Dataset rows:
>>>>>
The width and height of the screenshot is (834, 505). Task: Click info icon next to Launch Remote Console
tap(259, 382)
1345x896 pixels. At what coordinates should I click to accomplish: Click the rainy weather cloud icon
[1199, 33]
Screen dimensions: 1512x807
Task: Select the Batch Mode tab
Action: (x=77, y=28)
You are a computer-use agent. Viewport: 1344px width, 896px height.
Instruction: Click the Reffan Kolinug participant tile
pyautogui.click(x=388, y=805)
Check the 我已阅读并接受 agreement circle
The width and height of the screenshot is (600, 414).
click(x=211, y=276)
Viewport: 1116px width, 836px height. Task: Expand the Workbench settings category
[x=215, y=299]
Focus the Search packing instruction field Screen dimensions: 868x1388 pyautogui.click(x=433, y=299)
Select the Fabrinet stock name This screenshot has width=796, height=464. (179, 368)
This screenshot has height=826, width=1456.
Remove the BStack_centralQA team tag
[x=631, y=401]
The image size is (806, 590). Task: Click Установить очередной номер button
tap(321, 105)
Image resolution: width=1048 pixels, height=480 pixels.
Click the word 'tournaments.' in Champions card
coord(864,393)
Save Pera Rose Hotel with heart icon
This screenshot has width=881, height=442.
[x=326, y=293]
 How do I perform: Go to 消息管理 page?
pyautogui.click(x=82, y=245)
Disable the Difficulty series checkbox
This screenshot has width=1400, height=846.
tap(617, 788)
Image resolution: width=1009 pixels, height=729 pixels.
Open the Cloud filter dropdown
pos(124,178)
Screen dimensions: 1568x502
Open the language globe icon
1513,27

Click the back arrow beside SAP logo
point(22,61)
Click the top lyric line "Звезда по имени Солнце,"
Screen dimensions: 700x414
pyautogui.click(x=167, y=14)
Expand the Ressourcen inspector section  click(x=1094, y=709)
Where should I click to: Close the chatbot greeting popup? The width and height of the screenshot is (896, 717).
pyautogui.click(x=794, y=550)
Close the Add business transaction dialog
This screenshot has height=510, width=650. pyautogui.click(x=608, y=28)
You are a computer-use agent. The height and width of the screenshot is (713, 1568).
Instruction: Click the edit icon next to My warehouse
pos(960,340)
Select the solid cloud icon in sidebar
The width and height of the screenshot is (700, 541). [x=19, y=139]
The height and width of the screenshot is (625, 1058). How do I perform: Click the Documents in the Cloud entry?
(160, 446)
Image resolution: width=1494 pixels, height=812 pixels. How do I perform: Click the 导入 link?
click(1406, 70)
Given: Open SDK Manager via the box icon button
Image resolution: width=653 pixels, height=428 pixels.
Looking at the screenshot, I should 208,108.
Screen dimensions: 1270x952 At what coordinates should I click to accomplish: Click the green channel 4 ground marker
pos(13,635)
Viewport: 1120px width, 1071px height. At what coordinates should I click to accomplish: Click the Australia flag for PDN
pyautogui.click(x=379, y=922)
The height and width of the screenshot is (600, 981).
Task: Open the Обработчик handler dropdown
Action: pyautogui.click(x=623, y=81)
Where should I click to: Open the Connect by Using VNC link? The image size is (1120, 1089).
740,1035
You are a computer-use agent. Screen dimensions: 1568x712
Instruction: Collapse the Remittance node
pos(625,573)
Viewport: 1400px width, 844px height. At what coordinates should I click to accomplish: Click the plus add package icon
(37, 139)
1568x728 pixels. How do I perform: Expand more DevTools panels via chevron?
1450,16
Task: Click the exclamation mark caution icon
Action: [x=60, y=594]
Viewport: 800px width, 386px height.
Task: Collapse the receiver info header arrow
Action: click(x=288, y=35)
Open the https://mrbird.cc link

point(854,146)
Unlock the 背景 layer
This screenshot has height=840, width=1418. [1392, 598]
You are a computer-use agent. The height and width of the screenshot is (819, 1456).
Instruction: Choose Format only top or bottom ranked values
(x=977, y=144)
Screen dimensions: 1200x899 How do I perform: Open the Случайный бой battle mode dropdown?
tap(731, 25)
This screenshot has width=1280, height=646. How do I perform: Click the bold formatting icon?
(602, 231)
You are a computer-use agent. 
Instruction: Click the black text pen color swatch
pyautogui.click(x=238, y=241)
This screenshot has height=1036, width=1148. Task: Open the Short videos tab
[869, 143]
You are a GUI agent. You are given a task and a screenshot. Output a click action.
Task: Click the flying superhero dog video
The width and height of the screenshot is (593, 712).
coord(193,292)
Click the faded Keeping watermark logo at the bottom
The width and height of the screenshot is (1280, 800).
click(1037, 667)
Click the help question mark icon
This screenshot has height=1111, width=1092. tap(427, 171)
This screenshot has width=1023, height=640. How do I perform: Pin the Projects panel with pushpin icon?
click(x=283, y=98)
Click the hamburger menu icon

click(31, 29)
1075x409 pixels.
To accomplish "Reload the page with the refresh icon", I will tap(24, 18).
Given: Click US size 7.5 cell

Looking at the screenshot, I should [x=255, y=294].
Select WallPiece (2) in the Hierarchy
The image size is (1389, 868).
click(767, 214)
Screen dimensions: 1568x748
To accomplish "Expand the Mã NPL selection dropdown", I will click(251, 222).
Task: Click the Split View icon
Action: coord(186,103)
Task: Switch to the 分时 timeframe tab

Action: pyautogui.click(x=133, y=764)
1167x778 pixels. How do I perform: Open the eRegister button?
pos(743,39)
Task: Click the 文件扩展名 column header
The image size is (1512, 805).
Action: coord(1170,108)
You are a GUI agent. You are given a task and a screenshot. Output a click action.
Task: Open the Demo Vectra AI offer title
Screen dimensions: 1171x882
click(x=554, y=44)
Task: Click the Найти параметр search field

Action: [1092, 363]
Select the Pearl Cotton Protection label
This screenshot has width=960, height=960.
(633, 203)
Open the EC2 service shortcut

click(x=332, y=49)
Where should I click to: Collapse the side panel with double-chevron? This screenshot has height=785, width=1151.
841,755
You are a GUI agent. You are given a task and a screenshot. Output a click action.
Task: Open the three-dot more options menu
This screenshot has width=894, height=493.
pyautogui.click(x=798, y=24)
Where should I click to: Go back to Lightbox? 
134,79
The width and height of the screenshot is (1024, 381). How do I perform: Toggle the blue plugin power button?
<<<<<
EXERCISE GOAL: Reproduce all of the data above line for line, without altering anything.

OUTPUT OF THE TASK:
The width and height of the screenshot is (834, 505). Task: Click info icon next to Launch Remote Console
tap(259, 382)
1345x896 pixels. At what coordinates should I click to accomplish: Click the rainy weather cloud icon
[1199, 33]
Screen dimensions: 1512x807
Task: Select the Batch Mode tab
Action: (x=77, y=28)
You are a computer-use agent. Viewport: 1344px width, 896px height.
Instruction: Click the Reffan Kolinug participant tile
pyautogui.click(x=388, y=805)
Check the 我已阅读并接受 agreement circle
The width and height of the screenshot is (600, 414).
click(x=211, y=276)
Viewport: 1116px width, 836px height. Task: Expand the Workbench settings category
[x=215, y=299]
Focus the Search packing instruction field Screen dimensions: 868x1388 pyautogui.click(x=433, y=299)
Select the Fabrinet stock name This screenshot has width=796, height=464. (179, 368)
This screenshot has height=826, width=1456.
Remove the BStack_centralQA team tag
[x=631, y=401]
The image size is (806, 590). Task: Click Установить очередной номер button
tap(321, 105)
Image resolution: width=1048 pixels, height=480 pixels.
Click the word 'tournaments.' in Champions card
coord(864,393)
Save Pera Rose Hotel with heart icon
This screenshot has width=881, height=442.
[x=326, y=293]
 How do I perform: Go to 消息管理 page?
pyautogui.click(x=82, y=245)
Disable the Difficulty series checkbox
This screenshot has width=1400, height=846.
tap(617, 788)
Image resolution: width=1009 pixels, height=729 pixels.
Open the Cloud filter dropdown
pos(124,178)
Screen dimensions: 1568x502
Open the language globe icon
1513,27

Click the back arrow beside SAP logo
point(22,61)
Click the top lyric line "Звезда по имени Солнце,"
Screen dimensions: 700x414
pyautogui.click(x=167, y=14)
Expand the Ressourcen inspector section  click(x=1094, y=709)
Where should I click to: Close the chatbot greeting popup? The width and height of the screenshot is (896, 717).
pyautogui.click(x=794, y=550)
Close the Add business transaction dialog
This screenshot has height=510, width=650. pyautogui.click(x=608, y=28)
You are a computer-use agent. The height and width of the screenshot is (713, 1568).
Instruction: Click the edit icon next to My warehouse
pos(960,340)
Select the solid cloud icon in sidebar
The width and height of the screenshot is (700, 541). [x=19, y=139]
The height and width of the screenshot is (625, 1058). How do I perform: Click the Documents in the Cloud entry?
(160, 446)
Image resolution: width=1494 pixels, height=812 pixels. How do I perform: Click the 导入 link?
click(1406, 70)
Given: Open SDK Manager via the box icon button
Image resolution: width=653 pixels, height=428 pixels.
Looking at the screenshot, I should 208,108.
Screen dimensions: 1270x952 At what coordinates should I click to accomplish: Click the green channel 4 ground marker
pos(13,635)
Viewport: 1120px width, 1071px height. At what coordinates should I click to accomplish: Click the Australia flag for PDN
pyautogui.click(x=379, y=922)
The height and width of the screenshot is (600, 981).
Task: Open the Обработчик handler dropdown
Action: pyautogui.click(x=623, y=81)
Where should I click to: Open the Connect by Using VNC link? The image size is (1120, 1089).
740,1035
You are a computer-use agent. Screen dimensions: 1568x712
Instruction: Collapse the Remittance node
pos(625,573)
Viewport: 1400px width, 844px height. At what coordinates should I click to accomplish: Click the plus add package icon
(37, 139)
1568x728 pixels. How do I perform: Expand more DevTools panels via chevron?
1450,16
Task: Click the exclamation mark caution icon
Action: [x=60, y=594]
Viewport: 800px width, 386px height.
Task: Collapse the receiver info header arrow
Action: click(x=288, y=35)
Open the https://mrbird.cc link

point(854,146)
Unlock the 背景 layer
This screenshot has height=840, width=1418. [1392, 598]
You are a computer-use agent. The height and width of the screenshot is (819, 1456).
Instruction: Choose Format only top or bottom ranked values
(x=977, y=144)
Screen dimensions: 1200x899 How do I perform: Open the Случайный бой battle mode dropdown?
tap(731, 25)
This screenshot has width=1280, height=646. How do I perform: Click the bold formatting icon?
(602, 231)
You are a computer-use agent. 
Instruction: Click the black text pen color swatch
pyautogui.click(x=238, y=241)
This screenshot has height=1036, width=1148. Task: Open the Short videos tab
[869, 143]
You are a GUI agent. You are given a task and a screenshot. Output a click action.
Task: Click the flying superhero dog video
The width and height of the screenshot is (593, 712).
coord(193,292)
Click the faded Keeping watermark logo at the bottom
The width and height of the screenshot is (1280, 800).
click(1037, 667)
Click the help question mark icon
This screenshot has height=1111, width=1092. tap(427, 171)
This screenshot has width=1023, height=640. How do I perform: Pin the Projects panel with pushpin icon?
click(x=283, y=98)
Click the hamburger menu icon

click(31, 29)
1075x409 pixels.
To accomplish "Reload the page with the refresh icon", I will tap(24, 18).
Given: Click US size 7.5 cell

Looking at the screenshot, I should [x=255, y=294].
Select WallPiece (2) in the Hierarchy
The image size is (1389, 868).
click(767, 214)
Screen dimensions: 1568x748
To accomplish "Expand the Mã NPL selection dropdown", I will click(251, 222).
Task: Click the Split View icon
Action: coord(186,103)
Task: Switch to the 分时 timeframe tab

Action: pyautogui.click(x=133, y=764)
1167x778 pixels. How do I perform: Open the eRegister button?
pos(743,39)
Task: Click the 文件扩展名 column header
The image size is (1512, 805).
Action: coord(1170,108)
You are a GUI agent. You are given a task and a screenshot. Output a click action.
Task: Open the Demo Vectra AI offer title
Screen dimensions: 1171x882
click(x=554, y=44)
Task: Click the Найти параметр search field

Action: [1092, 363]
Select the Pearl Cotton Protection label
This screenshot has width=960, height=960.
(633, 203)
Open the EC2 service shortcut

click(x=332, y=49)
Where should I click to: Collapse the side panel with double-chevron? This screenshot has height=785, width=1151.
841,755
You are a GUI agent. You are given a task and a screenshot. Output a click action.
Task: Open the three-dot more options menu
This screenshot has width=894, height=493.
pyautogui.click(x=798, y=24)
Where should I click to: Go back to Lightbox? 
134,79
The width and height of the screenshot is (1024, 381). How do I perform: Toggle the blue plugin power button?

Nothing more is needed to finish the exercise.